## WHAT IS NEEDED:
Of the entries below, restate word for word only the section that runs from the line with "The image size is (1568, 650)." to the line with "The image size is (706, 1568).", counting both ends.

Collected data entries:
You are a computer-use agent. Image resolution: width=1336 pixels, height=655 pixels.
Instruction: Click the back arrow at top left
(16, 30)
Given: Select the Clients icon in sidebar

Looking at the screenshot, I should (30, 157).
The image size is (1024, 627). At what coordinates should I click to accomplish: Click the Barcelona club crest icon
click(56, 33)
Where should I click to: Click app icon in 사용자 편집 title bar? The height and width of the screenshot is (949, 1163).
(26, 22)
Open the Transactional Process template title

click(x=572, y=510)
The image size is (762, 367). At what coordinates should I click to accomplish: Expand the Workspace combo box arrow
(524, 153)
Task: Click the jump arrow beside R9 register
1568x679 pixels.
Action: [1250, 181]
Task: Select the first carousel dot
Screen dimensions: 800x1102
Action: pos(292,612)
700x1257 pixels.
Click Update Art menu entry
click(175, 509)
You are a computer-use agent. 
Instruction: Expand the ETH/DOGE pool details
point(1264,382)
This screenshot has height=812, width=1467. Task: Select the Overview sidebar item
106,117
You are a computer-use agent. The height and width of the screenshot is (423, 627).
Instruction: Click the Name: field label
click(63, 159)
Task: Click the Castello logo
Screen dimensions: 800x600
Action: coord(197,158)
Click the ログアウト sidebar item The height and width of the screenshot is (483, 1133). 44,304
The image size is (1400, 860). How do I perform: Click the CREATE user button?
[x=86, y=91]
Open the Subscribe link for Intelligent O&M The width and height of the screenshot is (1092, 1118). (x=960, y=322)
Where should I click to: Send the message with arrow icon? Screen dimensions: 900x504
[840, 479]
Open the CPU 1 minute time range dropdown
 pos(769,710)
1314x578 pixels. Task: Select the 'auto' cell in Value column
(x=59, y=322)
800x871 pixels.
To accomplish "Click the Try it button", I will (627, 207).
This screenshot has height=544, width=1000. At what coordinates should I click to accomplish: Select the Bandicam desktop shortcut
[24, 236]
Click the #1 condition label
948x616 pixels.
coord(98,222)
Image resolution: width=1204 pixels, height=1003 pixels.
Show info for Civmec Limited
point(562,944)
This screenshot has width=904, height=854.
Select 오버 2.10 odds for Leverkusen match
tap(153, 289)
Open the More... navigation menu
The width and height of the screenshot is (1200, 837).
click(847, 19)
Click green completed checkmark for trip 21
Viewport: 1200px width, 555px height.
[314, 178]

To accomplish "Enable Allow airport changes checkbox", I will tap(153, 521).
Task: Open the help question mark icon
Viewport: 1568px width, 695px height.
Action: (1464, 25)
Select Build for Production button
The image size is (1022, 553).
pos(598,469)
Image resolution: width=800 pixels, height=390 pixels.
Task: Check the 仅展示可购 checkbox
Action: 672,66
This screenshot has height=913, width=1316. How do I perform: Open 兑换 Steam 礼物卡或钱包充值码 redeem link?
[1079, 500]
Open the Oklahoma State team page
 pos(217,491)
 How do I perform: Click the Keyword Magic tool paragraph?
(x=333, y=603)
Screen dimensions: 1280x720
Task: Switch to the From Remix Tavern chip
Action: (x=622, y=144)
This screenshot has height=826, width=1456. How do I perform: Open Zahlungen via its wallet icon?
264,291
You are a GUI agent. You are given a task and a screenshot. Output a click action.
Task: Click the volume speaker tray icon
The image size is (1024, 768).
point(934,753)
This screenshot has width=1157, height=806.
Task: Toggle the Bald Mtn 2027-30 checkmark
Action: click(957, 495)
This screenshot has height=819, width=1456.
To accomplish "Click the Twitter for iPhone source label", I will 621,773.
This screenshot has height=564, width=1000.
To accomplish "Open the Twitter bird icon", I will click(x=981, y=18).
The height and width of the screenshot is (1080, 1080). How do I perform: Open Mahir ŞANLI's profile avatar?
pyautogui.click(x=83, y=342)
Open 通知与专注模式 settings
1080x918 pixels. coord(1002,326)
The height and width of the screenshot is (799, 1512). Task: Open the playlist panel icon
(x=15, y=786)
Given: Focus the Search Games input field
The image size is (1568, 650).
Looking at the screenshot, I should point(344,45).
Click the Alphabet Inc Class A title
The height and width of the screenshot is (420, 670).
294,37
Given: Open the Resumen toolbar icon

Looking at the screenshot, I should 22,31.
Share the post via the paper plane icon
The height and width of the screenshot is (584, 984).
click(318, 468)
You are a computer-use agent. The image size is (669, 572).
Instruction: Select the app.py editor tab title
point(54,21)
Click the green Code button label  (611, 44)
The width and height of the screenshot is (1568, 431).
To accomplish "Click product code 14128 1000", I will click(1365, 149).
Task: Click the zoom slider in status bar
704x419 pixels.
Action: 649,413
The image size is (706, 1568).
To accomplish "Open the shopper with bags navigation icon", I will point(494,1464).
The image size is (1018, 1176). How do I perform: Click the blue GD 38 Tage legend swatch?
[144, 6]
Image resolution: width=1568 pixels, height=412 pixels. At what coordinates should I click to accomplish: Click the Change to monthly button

## SOLUTION:
The image size is (1568, 650).
Looking at the screenshot, I should point(344,45).
Click the Alphabet Inc Class A title
The height and width of the screenshot is (420, 670).
294,37
Given: Open the Resumen toolbar icon

Looking at the screenshot, I should 22,31.
Share the post via the paper plane icon
The height and width of the screenshot is (584, 984).
click(318, 468)
You are a computer-use agent. The image size is (669, 572).
Instruction: Select the app.py editor tab title
point(54,21)
Click the green Code button label  (611, 44)
The width and height of the screenshot is (1568, 431).
To accomplish "Click product code 14128 1000", I will click(1365, 149).
Task: Click the zoom slider in status bar
704x419 pixels.
Action: 649,413
The image size is (706, 1568).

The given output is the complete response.